• [Supplied text]:
Learning 16: Unused Macro Definitions (Rule 2.5)
The Struggle: MISRA violation: A project should not contain unused macro definitions. The Cause: Macros defined in header files that are not utilized in the source code are flagged as “dead code.” The Solution: Either remove the macro, implement its intended logic, or use a file-specific suppression if the macro is part of a standard API that is required for future-proofing or cross-platform compatibility.
Learning 17: External Linkage and Declarations (Rule 8.4)
The Struggle: MISRA violation: A compatible declaration shall be visible when an object... with external linkage is defined. The Cause: Global variables defined in a .c file without a corresponding extern declaration in a .h file. The Solution: Either move the variable to static scope if it’s local to the file, or add an extern declaration to the header file to provide a visible interface for other translation units.
Learning 18: Standard Library & Dead Declarations
The Struggle: Violations for <stdio.h> and unused typedef struct. The Cause: MISRA Rule 21.6 prohibits standard I/O to ensure determinism, and Rules 2.3/2.4 prohibit unused types to minimize code complexity. The Solution: Replace standard I/O with hardware-specific drivers or lightweight custom formatters. Remove all unused type and tag declarations to ensure the codebase remains “lean” and fully traceable to requirements.
Learning 19: Custom Utilities vs. Standard Library
The Struggle: MISRA 21.6 flags stdio.h usage, but string formatting is needed for UART. The Cause: stdio.h is non-deterministic and heavy for safety-critical systems. The Solution: Implement a lightweight, MISRA-compliant app_itoa and app_ftoa function using fixed-width types (uint32_t or float), explicit unsigned literals (U), and bounds checking. This ensures the binary remains small and the execution time remains predictable.
Learning 20: Floating Point Formatting without stdio
The Struggle: Needing to log temperature/humidity floats while complying with MISRA 21.6. The Cause: Floating point support in printf is resource-heavy and non-deterministic. The Solution: Use the “Scale and Split” method. Cast the float to integers to separate the whole and fractional parts. This approach satisfies MISRA’s determinism requirements and avoids pulling in the large standard I/O library.

• [Material shown]:

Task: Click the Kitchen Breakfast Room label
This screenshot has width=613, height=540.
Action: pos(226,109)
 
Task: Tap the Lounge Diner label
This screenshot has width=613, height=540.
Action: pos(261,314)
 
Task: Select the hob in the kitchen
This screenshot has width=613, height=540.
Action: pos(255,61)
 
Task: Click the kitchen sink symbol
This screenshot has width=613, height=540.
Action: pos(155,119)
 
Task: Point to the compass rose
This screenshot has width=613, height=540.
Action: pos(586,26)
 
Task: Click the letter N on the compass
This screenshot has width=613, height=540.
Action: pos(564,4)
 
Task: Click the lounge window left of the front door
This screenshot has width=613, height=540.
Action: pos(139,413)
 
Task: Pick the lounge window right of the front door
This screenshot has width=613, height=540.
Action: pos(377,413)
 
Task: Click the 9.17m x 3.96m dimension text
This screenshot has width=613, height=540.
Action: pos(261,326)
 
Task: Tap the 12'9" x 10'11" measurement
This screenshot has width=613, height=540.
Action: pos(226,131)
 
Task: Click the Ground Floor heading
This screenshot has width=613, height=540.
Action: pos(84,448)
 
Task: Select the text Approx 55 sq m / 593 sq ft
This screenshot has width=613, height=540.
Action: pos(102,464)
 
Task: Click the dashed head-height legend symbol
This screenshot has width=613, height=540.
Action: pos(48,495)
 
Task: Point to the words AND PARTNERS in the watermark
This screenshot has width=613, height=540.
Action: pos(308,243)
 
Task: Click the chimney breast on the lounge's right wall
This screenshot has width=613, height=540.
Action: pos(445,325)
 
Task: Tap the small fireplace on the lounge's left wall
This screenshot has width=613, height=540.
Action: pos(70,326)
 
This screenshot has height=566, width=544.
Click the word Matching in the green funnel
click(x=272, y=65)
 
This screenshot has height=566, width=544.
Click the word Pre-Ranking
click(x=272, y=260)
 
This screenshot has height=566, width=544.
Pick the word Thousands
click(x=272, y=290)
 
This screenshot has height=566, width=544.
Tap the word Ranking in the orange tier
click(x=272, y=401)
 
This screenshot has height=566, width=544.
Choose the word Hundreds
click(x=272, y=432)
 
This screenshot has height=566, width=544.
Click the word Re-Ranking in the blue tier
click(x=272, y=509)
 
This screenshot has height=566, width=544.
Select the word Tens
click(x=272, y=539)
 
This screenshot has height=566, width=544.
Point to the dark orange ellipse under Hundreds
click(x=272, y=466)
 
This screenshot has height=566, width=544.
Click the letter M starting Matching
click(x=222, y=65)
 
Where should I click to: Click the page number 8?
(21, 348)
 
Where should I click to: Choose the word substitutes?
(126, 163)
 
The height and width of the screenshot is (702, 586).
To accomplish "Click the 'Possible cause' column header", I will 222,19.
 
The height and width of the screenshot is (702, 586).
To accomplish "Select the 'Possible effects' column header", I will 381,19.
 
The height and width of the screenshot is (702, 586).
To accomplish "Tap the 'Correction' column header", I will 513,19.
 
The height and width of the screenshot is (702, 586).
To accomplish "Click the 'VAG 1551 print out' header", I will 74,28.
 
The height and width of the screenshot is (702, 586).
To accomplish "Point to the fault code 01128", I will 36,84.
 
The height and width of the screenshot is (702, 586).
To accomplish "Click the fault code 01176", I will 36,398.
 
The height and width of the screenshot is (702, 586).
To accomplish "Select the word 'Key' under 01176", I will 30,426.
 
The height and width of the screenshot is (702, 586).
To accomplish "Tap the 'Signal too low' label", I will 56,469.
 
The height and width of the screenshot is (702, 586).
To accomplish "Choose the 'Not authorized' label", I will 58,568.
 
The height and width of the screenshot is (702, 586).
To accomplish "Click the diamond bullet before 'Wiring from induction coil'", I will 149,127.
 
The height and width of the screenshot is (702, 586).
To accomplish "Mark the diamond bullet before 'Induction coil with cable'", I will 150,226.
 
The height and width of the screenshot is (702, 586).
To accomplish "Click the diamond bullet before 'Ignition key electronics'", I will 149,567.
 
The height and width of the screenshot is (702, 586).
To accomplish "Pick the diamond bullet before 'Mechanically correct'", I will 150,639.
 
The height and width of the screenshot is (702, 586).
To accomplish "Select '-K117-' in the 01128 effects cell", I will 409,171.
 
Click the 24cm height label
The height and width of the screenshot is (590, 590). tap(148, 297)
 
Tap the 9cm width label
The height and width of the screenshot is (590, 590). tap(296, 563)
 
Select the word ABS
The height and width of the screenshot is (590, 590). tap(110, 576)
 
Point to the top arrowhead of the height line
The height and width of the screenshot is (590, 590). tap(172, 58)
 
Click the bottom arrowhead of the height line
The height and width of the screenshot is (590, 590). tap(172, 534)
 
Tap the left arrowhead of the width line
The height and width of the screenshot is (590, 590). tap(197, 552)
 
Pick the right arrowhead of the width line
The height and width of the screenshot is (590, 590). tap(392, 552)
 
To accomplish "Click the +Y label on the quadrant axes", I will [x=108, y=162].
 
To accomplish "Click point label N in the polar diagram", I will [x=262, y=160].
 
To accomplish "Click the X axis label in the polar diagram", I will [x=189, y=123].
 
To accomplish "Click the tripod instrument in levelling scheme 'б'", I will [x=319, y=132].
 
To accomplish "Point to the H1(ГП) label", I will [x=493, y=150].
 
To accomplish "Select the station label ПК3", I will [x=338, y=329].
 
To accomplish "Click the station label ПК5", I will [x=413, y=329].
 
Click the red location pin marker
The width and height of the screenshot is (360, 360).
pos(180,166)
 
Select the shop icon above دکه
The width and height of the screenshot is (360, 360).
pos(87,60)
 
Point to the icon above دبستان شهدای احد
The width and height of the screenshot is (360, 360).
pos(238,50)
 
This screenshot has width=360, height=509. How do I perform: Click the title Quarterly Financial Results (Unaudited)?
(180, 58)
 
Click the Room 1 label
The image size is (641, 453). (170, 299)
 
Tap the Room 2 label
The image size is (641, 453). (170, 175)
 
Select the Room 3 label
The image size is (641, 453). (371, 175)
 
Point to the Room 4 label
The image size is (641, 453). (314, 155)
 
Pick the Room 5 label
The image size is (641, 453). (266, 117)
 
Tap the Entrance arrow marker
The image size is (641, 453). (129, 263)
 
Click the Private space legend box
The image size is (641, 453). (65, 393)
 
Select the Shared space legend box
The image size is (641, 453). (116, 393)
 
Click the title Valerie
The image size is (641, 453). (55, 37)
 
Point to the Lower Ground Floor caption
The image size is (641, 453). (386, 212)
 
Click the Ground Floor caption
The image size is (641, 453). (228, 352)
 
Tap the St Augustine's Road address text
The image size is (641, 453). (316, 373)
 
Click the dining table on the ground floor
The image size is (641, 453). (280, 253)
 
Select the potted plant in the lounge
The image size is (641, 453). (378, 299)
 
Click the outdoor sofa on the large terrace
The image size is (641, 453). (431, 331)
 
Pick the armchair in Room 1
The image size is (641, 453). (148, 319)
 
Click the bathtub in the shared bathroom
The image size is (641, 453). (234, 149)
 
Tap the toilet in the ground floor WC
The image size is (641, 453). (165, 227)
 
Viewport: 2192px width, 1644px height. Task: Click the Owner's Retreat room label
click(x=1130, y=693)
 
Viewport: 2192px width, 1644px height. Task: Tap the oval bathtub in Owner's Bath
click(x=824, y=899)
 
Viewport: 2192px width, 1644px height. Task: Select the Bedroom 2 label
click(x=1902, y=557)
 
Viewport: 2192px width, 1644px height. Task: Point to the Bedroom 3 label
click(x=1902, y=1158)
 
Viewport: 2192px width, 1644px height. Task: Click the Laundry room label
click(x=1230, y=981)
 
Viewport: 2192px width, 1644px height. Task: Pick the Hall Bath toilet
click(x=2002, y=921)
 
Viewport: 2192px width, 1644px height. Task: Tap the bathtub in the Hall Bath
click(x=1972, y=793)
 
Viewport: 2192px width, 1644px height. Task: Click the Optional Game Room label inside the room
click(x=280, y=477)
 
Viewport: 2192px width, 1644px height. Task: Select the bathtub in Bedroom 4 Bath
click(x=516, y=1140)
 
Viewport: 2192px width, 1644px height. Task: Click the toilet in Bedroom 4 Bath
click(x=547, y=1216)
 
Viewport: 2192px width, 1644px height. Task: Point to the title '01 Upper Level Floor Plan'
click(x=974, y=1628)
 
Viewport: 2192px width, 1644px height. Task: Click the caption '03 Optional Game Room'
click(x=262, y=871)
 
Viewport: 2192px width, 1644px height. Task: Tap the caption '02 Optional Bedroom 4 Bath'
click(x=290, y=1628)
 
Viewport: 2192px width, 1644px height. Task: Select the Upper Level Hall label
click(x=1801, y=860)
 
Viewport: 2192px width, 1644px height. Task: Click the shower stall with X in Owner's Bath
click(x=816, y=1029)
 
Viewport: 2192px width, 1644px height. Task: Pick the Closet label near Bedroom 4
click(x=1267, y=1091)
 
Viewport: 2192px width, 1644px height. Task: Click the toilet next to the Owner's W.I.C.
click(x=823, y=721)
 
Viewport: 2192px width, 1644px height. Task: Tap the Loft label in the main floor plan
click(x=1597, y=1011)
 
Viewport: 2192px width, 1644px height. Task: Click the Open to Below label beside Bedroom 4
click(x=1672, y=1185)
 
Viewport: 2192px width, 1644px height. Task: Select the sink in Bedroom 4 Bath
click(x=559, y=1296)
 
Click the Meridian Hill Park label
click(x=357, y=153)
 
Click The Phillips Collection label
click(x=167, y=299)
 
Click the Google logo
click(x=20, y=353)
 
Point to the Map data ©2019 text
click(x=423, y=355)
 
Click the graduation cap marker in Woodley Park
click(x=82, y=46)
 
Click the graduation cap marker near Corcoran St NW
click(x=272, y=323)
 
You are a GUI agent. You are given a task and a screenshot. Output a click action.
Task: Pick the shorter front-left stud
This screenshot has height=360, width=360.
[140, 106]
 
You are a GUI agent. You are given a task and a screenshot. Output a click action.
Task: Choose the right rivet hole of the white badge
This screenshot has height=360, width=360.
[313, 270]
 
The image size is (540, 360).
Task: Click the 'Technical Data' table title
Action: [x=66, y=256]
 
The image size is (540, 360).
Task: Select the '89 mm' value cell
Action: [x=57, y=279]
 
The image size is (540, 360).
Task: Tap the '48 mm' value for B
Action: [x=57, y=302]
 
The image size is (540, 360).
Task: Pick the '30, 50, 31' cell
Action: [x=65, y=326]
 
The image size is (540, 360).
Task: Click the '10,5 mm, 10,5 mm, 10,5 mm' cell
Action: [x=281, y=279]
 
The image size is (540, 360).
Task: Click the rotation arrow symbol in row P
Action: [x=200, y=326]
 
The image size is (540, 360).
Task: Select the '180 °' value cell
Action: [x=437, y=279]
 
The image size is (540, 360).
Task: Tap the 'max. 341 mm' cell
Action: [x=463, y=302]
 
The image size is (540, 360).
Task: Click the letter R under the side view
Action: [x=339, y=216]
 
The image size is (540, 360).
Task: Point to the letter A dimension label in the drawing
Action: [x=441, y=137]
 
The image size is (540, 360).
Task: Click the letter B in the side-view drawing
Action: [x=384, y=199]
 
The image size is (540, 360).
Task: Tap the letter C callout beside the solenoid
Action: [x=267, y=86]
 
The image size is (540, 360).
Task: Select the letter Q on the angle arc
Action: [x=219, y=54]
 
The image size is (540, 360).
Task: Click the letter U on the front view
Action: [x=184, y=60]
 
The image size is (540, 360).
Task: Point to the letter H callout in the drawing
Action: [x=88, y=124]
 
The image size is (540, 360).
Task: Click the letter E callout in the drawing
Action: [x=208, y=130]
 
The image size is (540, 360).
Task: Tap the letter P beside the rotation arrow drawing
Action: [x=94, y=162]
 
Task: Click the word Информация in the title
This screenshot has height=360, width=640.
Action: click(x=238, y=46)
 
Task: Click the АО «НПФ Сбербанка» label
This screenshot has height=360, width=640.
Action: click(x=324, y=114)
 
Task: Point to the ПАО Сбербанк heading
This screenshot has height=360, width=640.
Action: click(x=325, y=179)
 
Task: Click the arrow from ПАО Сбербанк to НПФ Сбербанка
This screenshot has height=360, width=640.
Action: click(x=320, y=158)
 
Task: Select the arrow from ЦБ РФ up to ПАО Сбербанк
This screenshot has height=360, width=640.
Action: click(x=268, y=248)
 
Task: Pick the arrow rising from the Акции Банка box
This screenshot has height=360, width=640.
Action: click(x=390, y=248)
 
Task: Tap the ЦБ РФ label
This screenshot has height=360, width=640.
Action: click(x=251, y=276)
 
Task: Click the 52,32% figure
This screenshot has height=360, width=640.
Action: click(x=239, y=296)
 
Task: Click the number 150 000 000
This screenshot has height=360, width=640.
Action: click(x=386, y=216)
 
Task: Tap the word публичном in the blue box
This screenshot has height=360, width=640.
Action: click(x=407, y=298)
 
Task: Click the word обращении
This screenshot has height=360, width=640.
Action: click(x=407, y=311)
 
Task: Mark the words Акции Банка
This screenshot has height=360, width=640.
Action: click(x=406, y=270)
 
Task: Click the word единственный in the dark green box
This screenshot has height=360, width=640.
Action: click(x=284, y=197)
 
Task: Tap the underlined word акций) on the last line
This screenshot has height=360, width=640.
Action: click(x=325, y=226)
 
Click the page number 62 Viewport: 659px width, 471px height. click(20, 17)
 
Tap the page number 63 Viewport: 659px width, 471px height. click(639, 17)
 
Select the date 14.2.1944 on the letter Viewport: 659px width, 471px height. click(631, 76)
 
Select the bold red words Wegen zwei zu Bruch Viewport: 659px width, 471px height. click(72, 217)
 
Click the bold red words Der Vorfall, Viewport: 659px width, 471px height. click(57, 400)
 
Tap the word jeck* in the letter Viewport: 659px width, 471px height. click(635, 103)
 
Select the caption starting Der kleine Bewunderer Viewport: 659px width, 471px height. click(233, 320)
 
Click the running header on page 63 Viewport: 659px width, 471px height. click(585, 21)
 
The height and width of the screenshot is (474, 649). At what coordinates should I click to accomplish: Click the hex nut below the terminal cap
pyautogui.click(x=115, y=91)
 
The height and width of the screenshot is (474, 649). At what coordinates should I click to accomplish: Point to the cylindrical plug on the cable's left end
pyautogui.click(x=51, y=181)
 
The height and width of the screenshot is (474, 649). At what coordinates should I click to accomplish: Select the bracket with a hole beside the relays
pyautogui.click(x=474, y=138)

• [Apply what you read]:
a) Return the passage of the MISRA learnings from "Learning 17: External" to "other translation units.", copied word for word.
b) Write the next part of the MISRA learnings, picking up after their final sentence.

• [Responses]:
a)
Learning 17: External Linkage and Declarations (Rule 8.4)
The Struggle: MISRA violation: A compatible declaration shall be visible when an object... with external linkage is defined. The Cause: Global variables defined in a .c file without a corresponding extern declaration in a .h file. The Solution: Either move the variable to static scope if it’s local to the file, or add an extern declaration to the header file to provide a visible interface for other translation units.

b)
Learning 21: Avoiding Variadic Functions (Rule 17.1)
The Struggle: Wanting to use snprintf-like formatting for easy logging. The Cause: MISRA Rule 17.1 prohibits <stdarg.h>, meaning %d and %f formatters are not allowed because they lack type safety. The Solution: Use explicit data structures for logging or manual string concatenation. This ensures every piece of data is type-checked at compile time, preventing the stack corruption risks associated with printf.
Learning 22: Fixed-Argument Formatters vs. snprintf
The Struggle: Maintaining simple function calls for logging without using prohibited variadic functions. The Cause: MISRA Rule 17.1 forbids stdarg.h, making snprintf unusable in strict environments. The Solution: Implement “Fixed-Argument Formatters.” By defining a function with a specific number of parameters (Label, Value, Unit), we achieve the convenience of a single call while maintaining 100% type safety and stack predictability.
Learning 23: Implicit Types and FreeRTOS Headers
The Struggle: Error: unknown type name 'EventGroupHandle_t' followed by passing argument... makes pointer from integer. The Cause: Using a FreeRTOS type in a header without including the required FreeRTOS source headers first. The compiler defaults unknown types to int, leading to pointer-mismatch warnings during API calls. The Solution: Always include FreeRTOS.h followed by the specific feature header (like event_groups.h or semphr.h) before declaring handles in global headers.